For generations, mountain bikers have had to make the sometimes difficult choice between affordable, nimble-climbing hardtails and fast, cushy full-suspension bikes. German company Altinsoy Manufaktur has a different idea. Its Bees Bike has a completely modular design that lets you quickly change over from hardtail to full suspension. You can also adjust sizing and positioning with ease.
One of the interesting standouts at Eurobike 2015, the Bees Bike makes clear that it's not your typical bicycle from the moment it catches your eye. Even in a world where we have everything from wooden bicycles, to diminutive folding bicycles, to bicycles dressed up as motorcycles, the Bees Bike stands out. It has a beefy trellis-style frame made from a "special light alloy."
Its look is unique, but it's the modular design that really separates the Bees Bike from the pack. The bike adjusts around the rider through an integrated system of bolts and mounts. In this way, the bike can adjust to better fit your body and riding style. Of most interest is the stabilizer bar that can be swapped in for the DT Swiss rear shock, creating a fully metal hardtail in place of a springy pivoting rear triangle.

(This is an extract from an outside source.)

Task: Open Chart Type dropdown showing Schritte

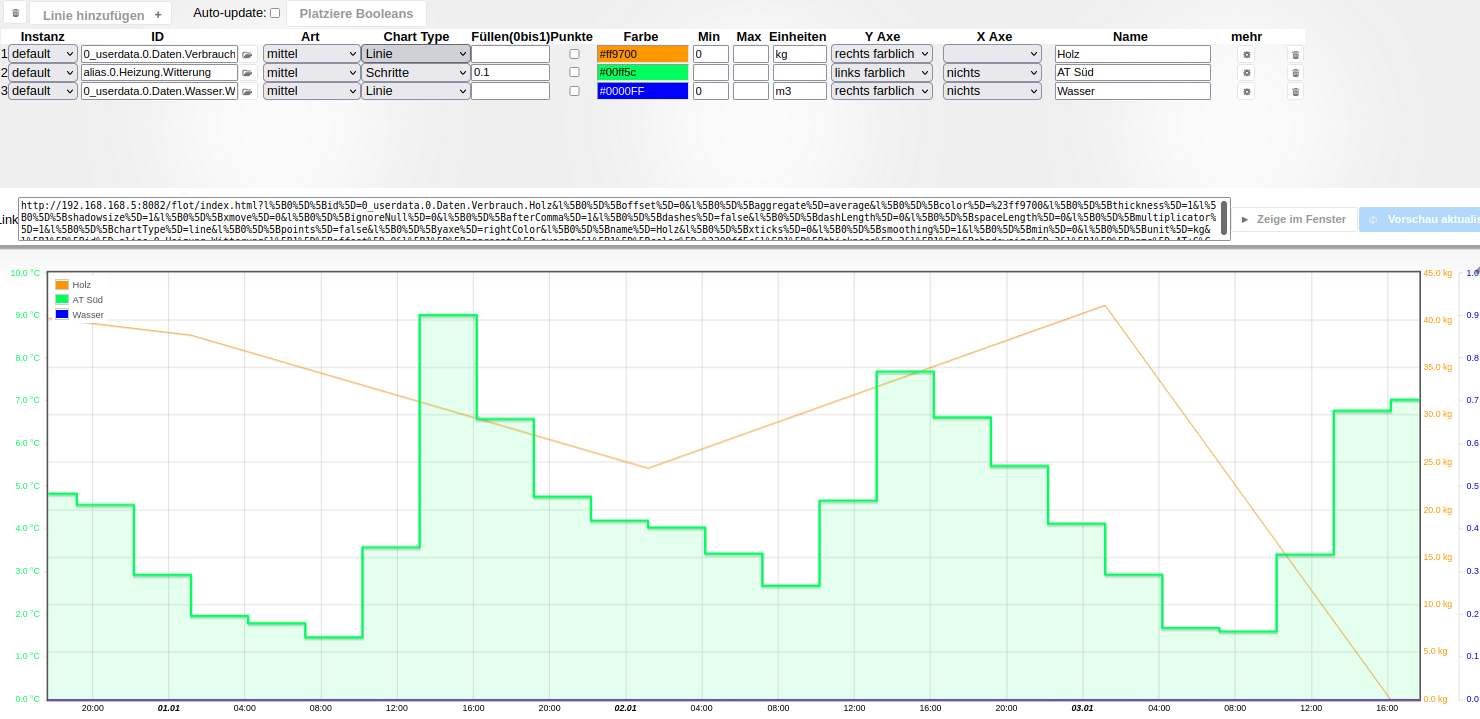Action: coord(415,73)
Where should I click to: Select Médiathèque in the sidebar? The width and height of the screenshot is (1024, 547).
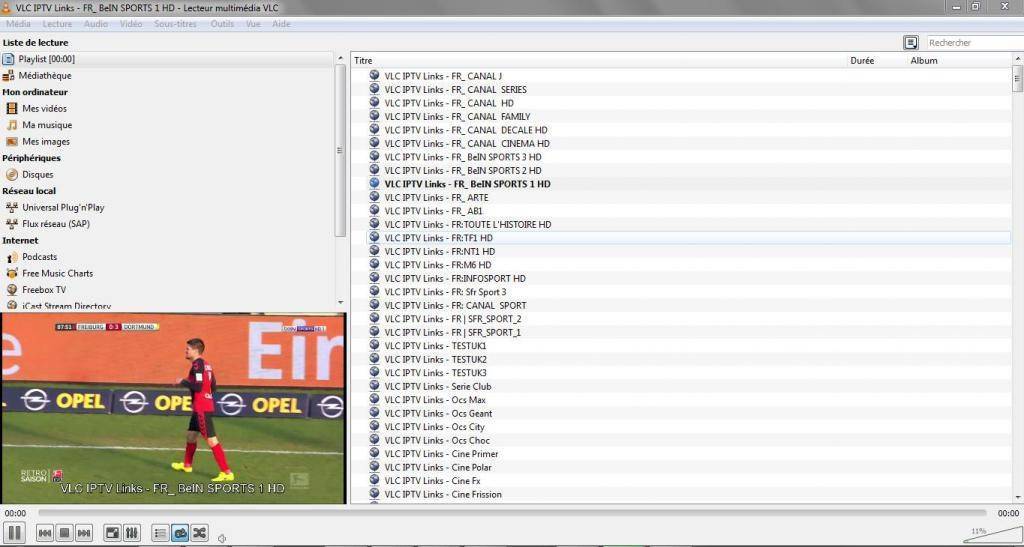click(x=44, y=75)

While a nice way of packing hardtail and full-suspension into a single bike, we wonder if the Bees design will provide the same level of smoothness as a hardtail frame construction or even the lock-outs and semi lock-outs common on rear shocks. The swap-in hardtail component looks solid enough, but if there's even a little jiggle at the mounting points, it could prove inferior to a solid-frame hardtail in terms of rear-wheel stability, pedaling performance and feel. We'd recommend a thorough test ride before you buy.
Altinsoy plans to begin selling its bikes through a small dealer network following Eurobike. First up will be an electric bike with a mid-motor drive supplied by Brose and a battery from BMZ. Altinsoy will follow that model up with standard pedal bikes next year. The company told us that it's a small operation with the capability to build about 10 bikes a day.
Full-bike prices should hover around €3,500 (US$3,950), but since Altinsoy plans to sell the frames to bicycle dealers and have them work with customers in building up their individual bikes, pricing is sure to fluctuate based on selected components. The company is displaying its bikes with a component set that includes a Gates Carbon belt drive, Rohloff Speedhub 500/14 and RockShox Bluto fork.
Altinsoy also has an active Kickstarter campaign out there, but it seems designed more for raising brand awareness than money. The company is offering only a €10 donation level, and at about €250 out of a €111K goal, it seems like the campaign is sure to be unsuccessful, barring some type of huge single donation or miracle.
We hope to update with more information and video when these bikes start rolling out of the factory and onto the street.